Requirement - Rewrite the material below, substituting "Screenshot size" for "Image resolution" everywhere and keeping everything else the same.

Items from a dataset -
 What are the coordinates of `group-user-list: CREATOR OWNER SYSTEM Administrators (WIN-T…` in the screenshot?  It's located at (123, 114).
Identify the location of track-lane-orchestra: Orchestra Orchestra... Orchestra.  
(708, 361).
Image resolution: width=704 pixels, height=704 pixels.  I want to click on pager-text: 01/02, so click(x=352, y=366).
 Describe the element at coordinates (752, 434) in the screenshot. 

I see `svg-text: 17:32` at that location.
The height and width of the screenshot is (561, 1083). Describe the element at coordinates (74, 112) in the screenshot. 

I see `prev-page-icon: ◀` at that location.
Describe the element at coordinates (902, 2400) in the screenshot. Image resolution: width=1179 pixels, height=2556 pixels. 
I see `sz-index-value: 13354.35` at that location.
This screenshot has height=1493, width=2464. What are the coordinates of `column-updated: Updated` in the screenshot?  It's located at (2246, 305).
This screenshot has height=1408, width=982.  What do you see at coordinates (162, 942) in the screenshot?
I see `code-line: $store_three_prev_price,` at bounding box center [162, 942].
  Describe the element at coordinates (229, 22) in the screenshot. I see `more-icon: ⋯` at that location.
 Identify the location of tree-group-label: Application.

Expected answer -
 What are the coordinates of `group-user-list: CREATOR OWNER SYSTEM Administrators (WIN-T…` in the screenshot?  It's located at (123, 114).
Identify the location of track-lane-orchestra: Orchestra Orchestra... Orchestra.  
(708, 361).
Screenshot size: width=704 pixels, height=704 pixels.  I want to click on pager-text: 01/02, so click(x=352, y=366).
 Describe the element at coordinates (752, 434) in the screenshot. 

I see `svg-text: 17:32` at that location.
The height and width of the screenshot is (561, 1083). Describe the element at coordinates (74, 112) in the screenshot. 

I see `prev-page-icon: ◀` at that location.
Describe the element at coordinates (902, 2400) in the screenshot. Screenshot size: width=1179 pixels, height=2556 pixels. 
I see `sz-index-value: 13354.35` at that location.
This screenshot has height=1493, width=2464. What are the coordinates of `column-updated: Updated` in the screenshot?  It's located at (2246, 305).
This screenshot has height=1408, width=982.  What do you see at coordinates (162, 942) in the screenshot?
I see `code-line: $store_three_prev_price,` at bounding box center [162, 942].
  Describe the element at coordinates (229, 22) in the screenshot. I see `more-icon: ⋯` at that location.
 Identify the location of tree-group-label: Application.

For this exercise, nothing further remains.